Hoy la Congregación se guía por las Constituciones, que constituyen el código jurídico de su vida. Estas se hicieron de tal modo que no sean una escasa cosecha de leyes, sino un instrumento que ayude a vivir auténticamente el espíritu y el ideal del Fundador, reproduciendo con fidelidad su doctrina y sus expectativas. Para nosotros la doctrina y el ideal de San Vicente se encuentran sobre todo en las Reglas Comunes, y en las Conferencias con las cuales él mismo explicó el valor y el significado de cada una de las Reglas. En las Constituciones no han quedado sus palabras, sino el espíritu, para que podamos vivirlo en las situaciones nuevas que nos corresponde vivir. Debemos por lo mismo leer y observar las actuales Constituciones con una referencia constante a las Reglas Comunes. El género literario y la incidencia jurídica en la vida de la Comunidad son diversos, pero una misma es la inspiración que estimula nuestra espiritualidad y sostiene nuestra relación con el ideal a que nos hemos dedicado.

Hacer una lista completa y sistemática, un paralelo, de los elementos de la tradición originaria y auténtica de la Congregación conservados en las nuevas Constituciones, y de los cambios introducidos con base en los documentos del Concilio, me parece poco útil: constituiría un ejercicio académico. Me parece más válido subrayar algunas líneas esenciales que muestran la fidelidad y el desarrollo de la finalidad y de la naturaleza de la Compañía.

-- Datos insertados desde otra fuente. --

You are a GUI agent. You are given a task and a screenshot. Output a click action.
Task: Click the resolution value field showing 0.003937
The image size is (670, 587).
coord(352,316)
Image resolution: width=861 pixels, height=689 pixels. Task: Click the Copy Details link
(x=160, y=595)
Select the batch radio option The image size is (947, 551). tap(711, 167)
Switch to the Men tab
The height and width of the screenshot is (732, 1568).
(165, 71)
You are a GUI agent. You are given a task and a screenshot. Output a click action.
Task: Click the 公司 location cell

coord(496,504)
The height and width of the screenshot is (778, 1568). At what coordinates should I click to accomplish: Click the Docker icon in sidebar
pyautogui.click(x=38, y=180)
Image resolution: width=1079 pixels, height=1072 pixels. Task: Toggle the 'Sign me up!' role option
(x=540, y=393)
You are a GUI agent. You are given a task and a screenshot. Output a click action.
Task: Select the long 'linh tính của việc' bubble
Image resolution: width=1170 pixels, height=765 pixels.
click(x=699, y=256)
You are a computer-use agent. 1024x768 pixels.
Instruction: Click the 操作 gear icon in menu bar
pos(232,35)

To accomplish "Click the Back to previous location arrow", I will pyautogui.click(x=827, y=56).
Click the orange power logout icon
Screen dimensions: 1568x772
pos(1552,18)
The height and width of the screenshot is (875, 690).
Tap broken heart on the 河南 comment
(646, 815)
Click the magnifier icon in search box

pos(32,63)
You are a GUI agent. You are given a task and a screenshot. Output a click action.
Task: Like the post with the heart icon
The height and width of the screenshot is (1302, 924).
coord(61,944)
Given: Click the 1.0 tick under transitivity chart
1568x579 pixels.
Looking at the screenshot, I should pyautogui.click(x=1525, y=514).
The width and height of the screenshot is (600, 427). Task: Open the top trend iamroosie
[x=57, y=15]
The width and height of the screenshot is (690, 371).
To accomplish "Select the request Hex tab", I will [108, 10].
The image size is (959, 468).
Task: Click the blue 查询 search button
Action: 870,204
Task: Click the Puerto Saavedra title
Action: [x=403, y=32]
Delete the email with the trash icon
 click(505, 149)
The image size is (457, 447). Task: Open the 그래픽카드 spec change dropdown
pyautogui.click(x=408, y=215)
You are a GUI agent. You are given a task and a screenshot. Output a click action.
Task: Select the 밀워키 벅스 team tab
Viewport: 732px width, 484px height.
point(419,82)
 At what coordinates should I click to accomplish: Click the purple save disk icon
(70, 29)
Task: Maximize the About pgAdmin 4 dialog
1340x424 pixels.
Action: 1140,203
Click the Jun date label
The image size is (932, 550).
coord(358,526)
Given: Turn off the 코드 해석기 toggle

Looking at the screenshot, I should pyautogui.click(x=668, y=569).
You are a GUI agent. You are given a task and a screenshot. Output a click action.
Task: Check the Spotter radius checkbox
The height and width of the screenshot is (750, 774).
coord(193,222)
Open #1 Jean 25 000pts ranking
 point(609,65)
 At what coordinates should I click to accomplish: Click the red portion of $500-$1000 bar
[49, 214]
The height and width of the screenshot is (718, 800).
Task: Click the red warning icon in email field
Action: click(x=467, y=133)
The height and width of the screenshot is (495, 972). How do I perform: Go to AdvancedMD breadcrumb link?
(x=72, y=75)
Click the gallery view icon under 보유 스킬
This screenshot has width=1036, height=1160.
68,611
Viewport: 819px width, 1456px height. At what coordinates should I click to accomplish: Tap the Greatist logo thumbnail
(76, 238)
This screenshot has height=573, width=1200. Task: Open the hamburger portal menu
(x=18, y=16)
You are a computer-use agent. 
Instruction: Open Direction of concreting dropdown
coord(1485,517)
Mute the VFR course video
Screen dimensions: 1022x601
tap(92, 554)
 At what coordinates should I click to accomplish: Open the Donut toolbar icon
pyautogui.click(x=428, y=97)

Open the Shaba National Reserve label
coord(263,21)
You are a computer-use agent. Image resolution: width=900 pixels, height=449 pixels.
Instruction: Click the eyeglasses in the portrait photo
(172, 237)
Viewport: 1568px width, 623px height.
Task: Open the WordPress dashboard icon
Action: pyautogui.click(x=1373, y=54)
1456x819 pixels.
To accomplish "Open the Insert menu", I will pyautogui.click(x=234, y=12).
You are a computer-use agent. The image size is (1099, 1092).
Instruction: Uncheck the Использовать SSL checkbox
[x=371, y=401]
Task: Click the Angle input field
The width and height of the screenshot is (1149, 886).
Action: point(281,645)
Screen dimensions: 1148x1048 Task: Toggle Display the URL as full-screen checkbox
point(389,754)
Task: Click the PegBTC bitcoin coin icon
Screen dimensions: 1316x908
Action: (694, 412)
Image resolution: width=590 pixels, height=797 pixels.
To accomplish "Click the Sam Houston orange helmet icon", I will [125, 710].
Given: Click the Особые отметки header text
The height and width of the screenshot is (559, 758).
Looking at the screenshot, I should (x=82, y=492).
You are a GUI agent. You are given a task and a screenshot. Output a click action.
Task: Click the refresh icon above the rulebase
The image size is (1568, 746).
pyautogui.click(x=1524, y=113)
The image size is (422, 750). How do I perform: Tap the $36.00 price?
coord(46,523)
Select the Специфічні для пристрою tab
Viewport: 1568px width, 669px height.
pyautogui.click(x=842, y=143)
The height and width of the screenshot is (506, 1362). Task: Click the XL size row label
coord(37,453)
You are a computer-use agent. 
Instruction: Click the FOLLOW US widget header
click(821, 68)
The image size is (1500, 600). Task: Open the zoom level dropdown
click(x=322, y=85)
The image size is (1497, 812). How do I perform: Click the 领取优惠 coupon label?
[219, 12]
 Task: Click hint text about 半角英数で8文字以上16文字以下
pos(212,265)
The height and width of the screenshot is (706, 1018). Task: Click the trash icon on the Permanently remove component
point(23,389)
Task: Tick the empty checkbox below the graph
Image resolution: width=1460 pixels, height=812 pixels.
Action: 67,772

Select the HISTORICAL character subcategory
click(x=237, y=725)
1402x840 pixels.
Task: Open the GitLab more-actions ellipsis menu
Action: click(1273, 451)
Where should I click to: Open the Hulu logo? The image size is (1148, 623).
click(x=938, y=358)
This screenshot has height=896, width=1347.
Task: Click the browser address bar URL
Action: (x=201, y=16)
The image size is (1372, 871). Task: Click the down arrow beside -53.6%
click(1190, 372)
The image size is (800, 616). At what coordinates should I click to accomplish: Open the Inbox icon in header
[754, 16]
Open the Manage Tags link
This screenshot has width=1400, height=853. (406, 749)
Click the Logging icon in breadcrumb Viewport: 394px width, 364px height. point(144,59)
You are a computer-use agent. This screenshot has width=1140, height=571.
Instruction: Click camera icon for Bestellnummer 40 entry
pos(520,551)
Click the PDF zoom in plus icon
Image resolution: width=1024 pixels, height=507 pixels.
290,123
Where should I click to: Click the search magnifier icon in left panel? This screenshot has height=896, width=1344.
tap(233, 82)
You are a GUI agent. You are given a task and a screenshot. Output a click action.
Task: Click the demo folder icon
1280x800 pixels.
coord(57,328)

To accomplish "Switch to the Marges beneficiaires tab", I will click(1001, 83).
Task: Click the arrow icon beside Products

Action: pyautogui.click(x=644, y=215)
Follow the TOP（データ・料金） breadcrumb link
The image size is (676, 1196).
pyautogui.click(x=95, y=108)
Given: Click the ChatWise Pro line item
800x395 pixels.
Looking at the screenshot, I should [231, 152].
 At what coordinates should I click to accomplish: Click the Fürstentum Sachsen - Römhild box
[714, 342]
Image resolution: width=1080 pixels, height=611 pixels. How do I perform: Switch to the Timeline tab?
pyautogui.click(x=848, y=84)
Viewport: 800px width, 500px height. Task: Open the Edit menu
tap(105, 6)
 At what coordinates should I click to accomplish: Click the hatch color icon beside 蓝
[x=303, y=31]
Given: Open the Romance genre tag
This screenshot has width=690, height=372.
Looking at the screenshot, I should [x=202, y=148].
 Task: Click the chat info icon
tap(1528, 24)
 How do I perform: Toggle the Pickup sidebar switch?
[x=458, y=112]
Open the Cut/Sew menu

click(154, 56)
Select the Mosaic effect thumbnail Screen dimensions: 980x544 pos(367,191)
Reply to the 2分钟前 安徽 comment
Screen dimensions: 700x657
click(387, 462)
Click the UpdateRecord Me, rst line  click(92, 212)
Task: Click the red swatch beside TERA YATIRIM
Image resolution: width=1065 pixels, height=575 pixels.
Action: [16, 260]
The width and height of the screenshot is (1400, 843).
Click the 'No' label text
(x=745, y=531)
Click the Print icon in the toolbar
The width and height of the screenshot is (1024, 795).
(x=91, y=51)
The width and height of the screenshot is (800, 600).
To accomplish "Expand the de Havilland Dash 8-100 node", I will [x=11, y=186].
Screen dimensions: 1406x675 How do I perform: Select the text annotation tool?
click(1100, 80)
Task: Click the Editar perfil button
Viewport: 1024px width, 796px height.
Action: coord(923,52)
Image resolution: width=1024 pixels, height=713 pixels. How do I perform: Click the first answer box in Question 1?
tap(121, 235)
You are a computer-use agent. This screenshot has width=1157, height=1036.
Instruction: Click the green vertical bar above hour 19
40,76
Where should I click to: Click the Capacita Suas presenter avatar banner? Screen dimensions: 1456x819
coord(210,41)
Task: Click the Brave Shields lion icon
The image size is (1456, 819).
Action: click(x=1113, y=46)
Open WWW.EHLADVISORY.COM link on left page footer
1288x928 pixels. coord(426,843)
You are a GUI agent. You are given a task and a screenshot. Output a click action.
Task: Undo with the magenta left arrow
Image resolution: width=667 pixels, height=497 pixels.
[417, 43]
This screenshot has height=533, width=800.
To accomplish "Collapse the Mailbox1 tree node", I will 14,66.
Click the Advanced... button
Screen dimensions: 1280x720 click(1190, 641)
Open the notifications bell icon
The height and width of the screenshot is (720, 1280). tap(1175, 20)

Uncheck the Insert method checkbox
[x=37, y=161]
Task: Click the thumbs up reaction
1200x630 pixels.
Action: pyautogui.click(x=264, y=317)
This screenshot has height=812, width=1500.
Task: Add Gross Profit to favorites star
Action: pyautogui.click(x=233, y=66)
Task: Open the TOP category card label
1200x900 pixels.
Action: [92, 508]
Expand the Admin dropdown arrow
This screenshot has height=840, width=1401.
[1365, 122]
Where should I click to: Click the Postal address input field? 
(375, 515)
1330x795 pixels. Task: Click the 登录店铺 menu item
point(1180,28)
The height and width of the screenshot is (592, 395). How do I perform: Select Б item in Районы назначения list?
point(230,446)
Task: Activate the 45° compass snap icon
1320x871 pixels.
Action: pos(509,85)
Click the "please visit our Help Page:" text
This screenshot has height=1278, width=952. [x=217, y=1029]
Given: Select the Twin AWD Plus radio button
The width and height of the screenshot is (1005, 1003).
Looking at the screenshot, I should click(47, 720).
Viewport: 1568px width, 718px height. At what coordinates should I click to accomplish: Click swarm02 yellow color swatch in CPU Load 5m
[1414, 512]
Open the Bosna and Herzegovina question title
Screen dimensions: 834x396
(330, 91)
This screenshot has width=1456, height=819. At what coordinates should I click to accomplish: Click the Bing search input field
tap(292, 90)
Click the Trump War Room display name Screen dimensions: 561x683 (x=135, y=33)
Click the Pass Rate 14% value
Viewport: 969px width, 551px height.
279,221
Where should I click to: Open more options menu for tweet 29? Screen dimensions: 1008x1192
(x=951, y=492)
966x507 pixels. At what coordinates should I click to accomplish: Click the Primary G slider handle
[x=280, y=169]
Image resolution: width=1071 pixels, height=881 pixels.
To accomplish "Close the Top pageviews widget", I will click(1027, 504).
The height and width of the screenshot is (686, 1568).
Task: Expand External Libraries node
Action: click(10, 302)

He aquí algunas:

El Fin de la Compañía

Ciertamente uno de los primeros elementos que se debía precisar era el fin de la Compañía. Es útil una relectura de las vicisitudes que llevaron a la redacción actual.

San Vicente, en las Reglas Comunes, indica como “fin” tres elementos concretos: atender a la propia perfección, evangelizar a los pobres del campo, ayudar a los clérigos en su formación; tres “cosas” concretas que él, siguiendo el lenguaje de su tiempo, definió como “fin”. Él mantiene ese mismo modo de hablar en la conferencia del 6 de diciembre de 1658: después de una rápida referencia a la exigencia de imitar a Cristo en aquello que hizo y enseñó, sobre todo en las virtudes y los comportamientos interiores, se alarga sobre los tres aspectos concretos del fin indicados en las Reglas. La Compañía continuó expresándose como su Fundador.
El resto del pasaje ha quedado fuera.